John Schellnhuber, climate specialist, has warned of a potentially rapid change in environmental conditions.
When the Queen made her unprecedented call for action on climate change at last week's Anglo-German conference, it coincided with John Schellnhuber's appointment as CBE in recognition of his work on the issue.
Professor Schellnhuber, of the Tyndall Centre for Climate Change Research at the University of East Anglia, has warned that too little is known about 12 environmental "tipping points" - such as the North Atlantic current, Asian monsoon and West Antarctic icesheet - that could lead to rapid climate change.
Climate change and the Bush Administration's reluctance to sign up to the Kyoto Protocol was expected to be on the agenda this week when Tony Blair becomes the first foreign leader to visit the White House since the American elections.

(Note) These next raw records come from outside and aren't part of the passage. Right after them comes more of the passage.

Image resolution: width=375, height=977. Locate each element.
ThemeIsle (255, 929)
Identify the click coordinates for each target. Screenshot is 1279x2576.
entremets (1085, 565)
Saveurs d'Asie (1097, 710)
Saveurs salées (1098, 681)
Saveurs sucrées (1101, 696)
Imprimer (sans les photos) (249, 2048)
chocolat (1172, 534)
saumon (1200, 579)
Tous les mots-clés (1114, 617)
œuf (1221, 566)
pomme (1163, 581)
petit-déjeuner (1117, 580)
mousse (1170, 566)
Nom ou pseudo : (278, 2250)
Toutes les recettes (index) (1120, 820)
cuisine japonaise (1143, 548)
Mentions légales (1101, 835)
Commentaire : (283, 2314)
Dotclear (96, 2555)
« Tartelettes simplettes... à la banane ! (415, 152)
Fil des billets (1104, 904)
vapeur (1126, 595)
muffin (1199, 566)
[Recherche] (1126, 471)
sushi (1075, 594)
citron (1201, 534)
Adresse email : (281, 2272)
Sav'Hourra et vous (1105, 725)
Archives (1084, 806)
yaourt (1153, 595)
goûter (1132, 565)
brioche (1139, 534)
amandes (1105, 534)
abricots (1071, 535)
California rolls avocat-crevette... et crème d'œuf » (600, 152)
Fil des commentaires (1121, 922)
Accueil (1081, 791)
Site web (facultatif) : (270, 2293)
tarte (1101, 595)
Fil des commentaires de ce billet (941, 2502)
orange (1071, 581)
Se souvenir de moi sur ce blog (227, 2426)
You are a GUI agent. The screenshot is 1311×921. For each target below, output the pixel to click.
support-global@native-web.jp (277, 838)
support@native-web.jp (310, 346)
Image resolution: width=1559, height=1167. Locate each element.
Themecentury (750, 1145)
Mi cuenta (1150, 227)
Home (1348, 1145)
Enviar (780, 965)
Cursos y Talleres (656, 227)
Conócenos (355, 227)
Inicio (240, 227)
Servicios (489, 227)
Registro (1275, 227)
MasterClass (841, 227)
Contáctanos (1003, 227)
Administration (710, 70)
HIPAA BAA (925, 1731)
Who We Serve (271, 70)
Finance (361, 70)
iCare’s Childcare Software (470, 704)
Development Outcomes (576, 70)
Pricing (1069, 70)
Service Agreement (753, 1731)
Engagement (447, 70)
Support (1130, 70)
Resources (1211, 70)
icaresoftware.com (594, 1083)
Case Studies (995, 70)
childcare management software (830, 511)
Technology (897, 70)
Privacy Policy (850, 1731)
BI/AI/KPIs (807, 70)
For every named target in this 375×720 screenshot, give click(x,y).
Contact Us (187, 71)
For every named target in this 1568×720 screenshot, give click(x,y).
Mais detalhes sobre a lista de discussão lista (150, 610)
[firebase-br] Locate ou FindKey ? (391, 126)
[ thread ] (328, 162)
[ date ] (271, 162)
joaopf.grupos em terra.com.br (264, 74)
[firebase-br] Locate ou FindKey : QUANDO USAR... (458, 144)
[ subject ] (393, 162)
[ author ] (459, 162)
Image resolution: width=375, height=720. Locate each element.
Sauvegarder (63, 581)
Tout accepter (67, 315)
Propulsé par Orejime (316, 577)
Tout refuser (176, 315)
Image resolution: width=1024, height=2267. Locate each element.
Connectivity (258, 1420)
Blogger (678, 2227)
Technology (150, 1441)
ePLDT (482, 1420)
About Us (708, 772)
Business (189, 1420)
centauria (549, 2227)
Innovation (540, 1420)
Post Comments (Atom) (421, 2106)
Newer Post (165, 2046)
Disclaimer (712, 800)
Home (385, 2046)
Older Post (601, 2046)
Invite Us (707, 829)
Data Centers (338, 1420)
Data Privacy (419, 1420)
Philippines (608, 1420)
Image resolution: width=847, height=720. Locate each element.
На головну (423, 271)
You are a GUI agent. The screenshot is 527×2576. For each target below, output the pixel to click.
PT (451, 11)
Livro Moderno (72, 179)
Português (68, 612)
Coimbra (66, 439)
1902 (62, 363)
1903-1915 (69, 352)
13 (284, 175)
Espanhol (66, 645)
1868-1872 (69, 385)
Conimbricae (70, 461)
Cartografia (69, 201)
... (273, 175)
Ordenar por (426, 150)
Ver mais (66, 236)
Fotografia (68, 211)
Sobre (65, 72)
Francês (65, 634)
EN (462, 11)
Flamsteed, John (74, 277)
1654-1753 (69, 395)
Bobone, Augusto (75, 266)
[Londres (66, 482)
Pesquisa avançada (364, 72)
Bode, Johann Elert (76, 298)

An attempt to forge a new global agreement is expected to be a priority when Mr Blair takes the presidency of the G8 grouping of industrial nations next year.
Professor Schellnhuber said in a recent BBC interview: "We're investing too much in things like improving the accuracy of our weather forecasts, while the really vital elements in the earth's system are the unstable phenomena like the monsoon.
"We should have a much better understanding of these tipping points, and we have to do everything we can to stop short of triggering these instabilities."
He added: "Scientists have begun to realise that change could be sudden, not gradual - in some cases it could happen within a few decades."